Zelensky was not experienced in global politics either, and certainly in navigating what has become a battle with a nuclear power. It seems clear that Putin had gambled that between a dysfunctional, self-absorbed, and inattentive West, and an inexperienced leader, that the prize of Ukraine would not exert such a heavy price. The cries of Ukraine would go unheeded.
 
Yet, like Esther who gained the attention of the king, Zelensky has risen to the podium, demanding that countries live up to their professed values, and at least for a moment he is winning, even if he is still losing the military battle.

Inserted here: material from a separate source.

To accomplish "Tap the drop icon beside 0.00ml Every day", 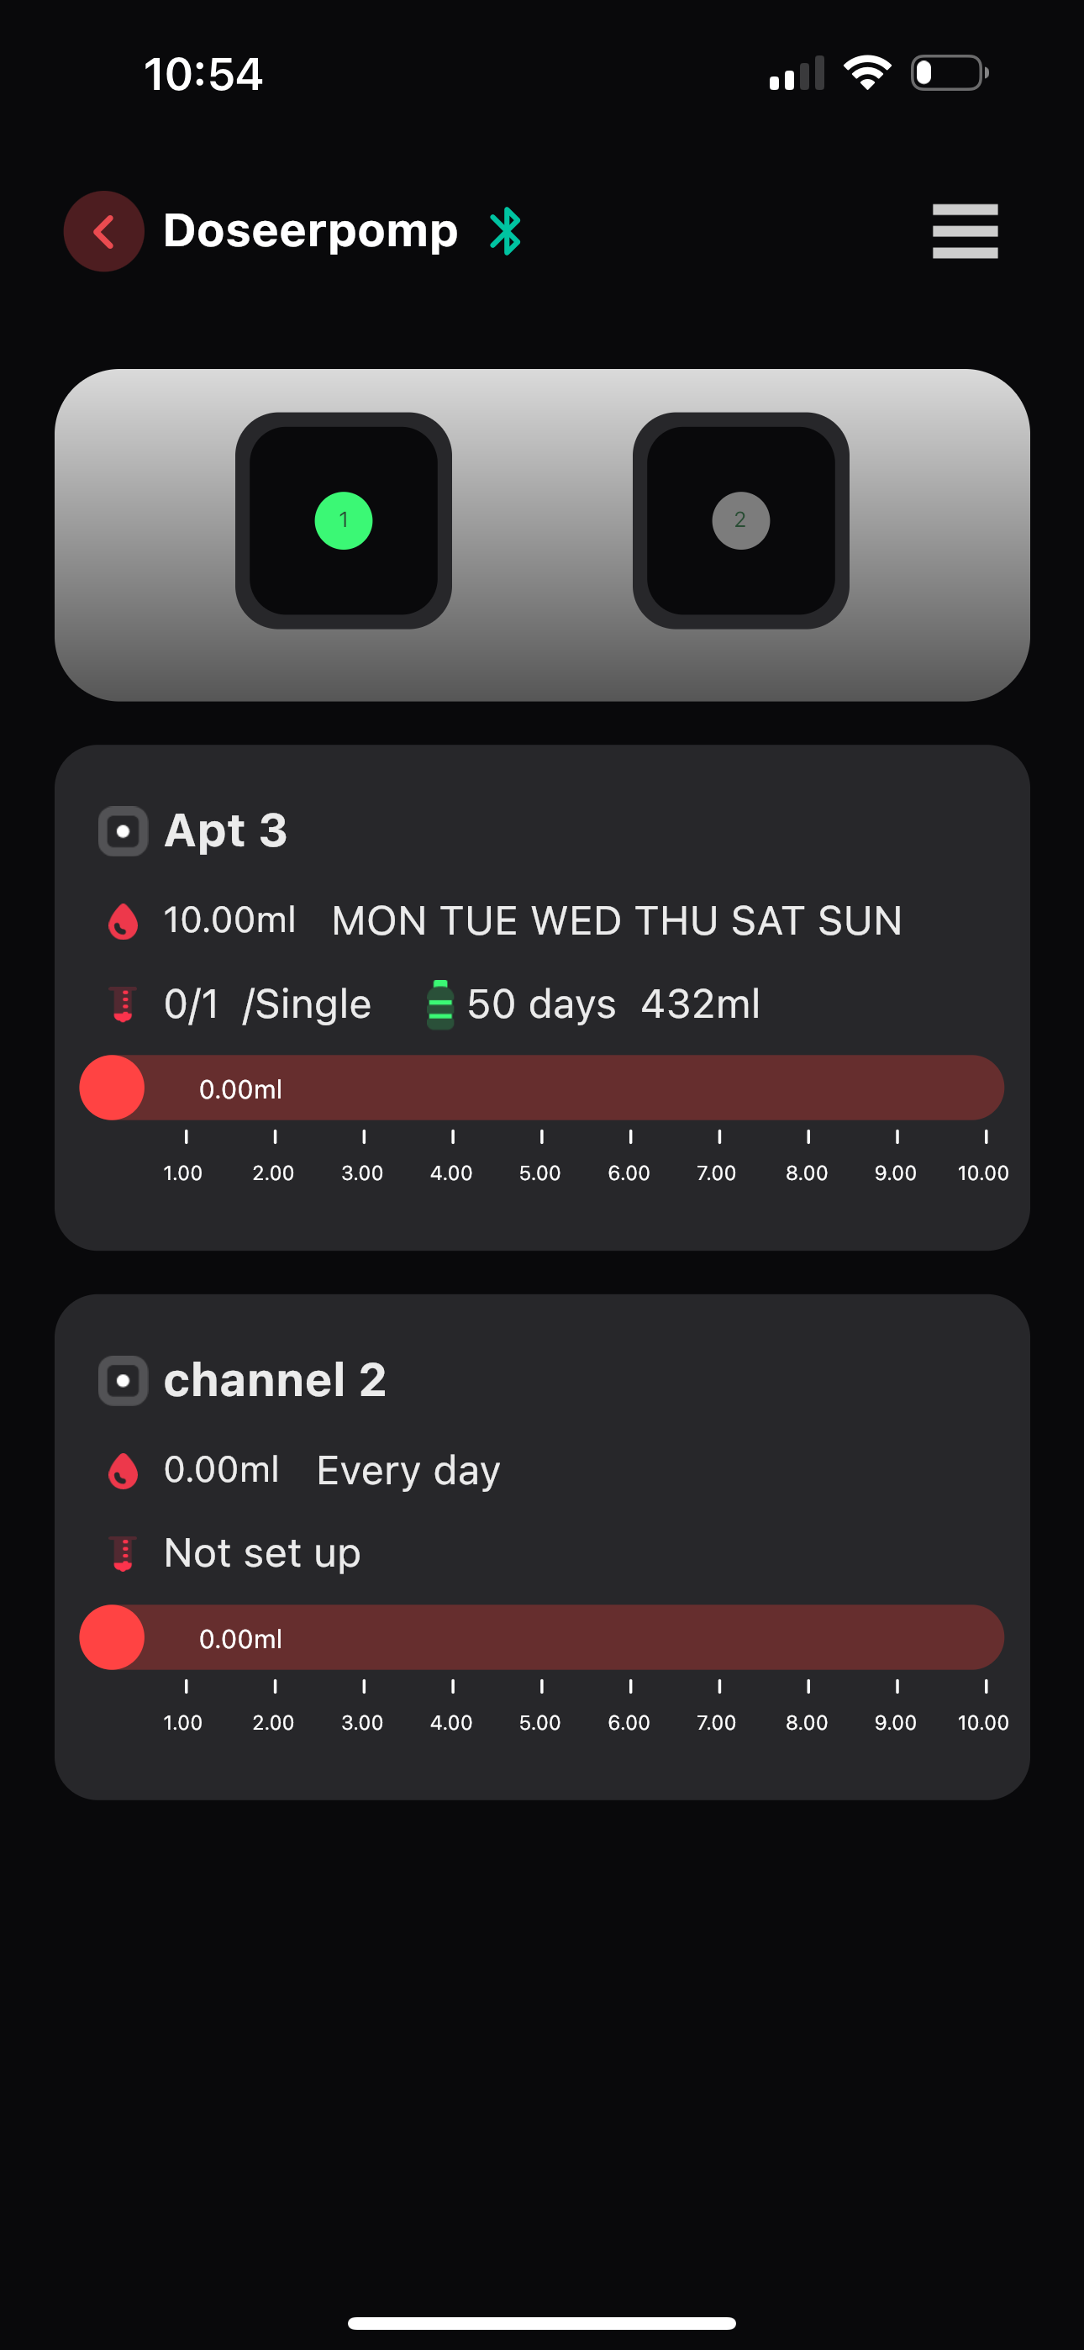I will click(x=123, y=1471).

The ninth chapter many people tend to ignore because they find it vengeful and violent. Yet perhaps given the present situation we can rethink the importance of those events.
 
Many prefer the story to conveniently end with the king hanging the villainous Haman on the gallows, as if that would have solved the problem. In fact, the ethos of Haman outlived his death, and perhaps even transformed him into a martyr for the cause.
 
Defeating evil is never about defeating one person, but rather destroying the very infrastructure and ideas which make people like Haman possible.
 
The war at the end of the megillah is a call to arms for the Jewish people and all those who support them to fight. The very fear that the Jewish people experienced, the insecurity of the future, is now experienced by their oppressors, as it should be.
 
Evil cannot be excused with impunity. While some might see the chapter as one of vengeance, from the standpoint of those who have been terrorized by these violent mobs, it may be justice.
 
Of course, we would hope for the changing of the heart, and perhaps some did. The megillah says some became Jews (!). However, for those that are suffering right now, perhaps that is a luxury that cannot be afforded.
 
Neither Persia nor modern day Europe can tolerate tyrannical ideologies that intend to dominate and destroy entire societies.
 
Purim and the story of the destruction of Amalek tells us that the battle against evil is a long- protracted affair, that the story does not end with the hanging of Haman, or even the end of the war.
 
The closing verses of the megillah make abundantly clear that the kingdom is still under the control of Achashverosh, hinting that the victory was at best provisional. The kingdom of God, of justice and mercy, is still elusive.
 
Yet, every generation is called like Mordechai and Esther to speak out. Mordechai and Esther taught that in their days, and Zelensky is teaching this lesson to us today.
 
Bayamim hahem Bazman Hazeh. May we head the call.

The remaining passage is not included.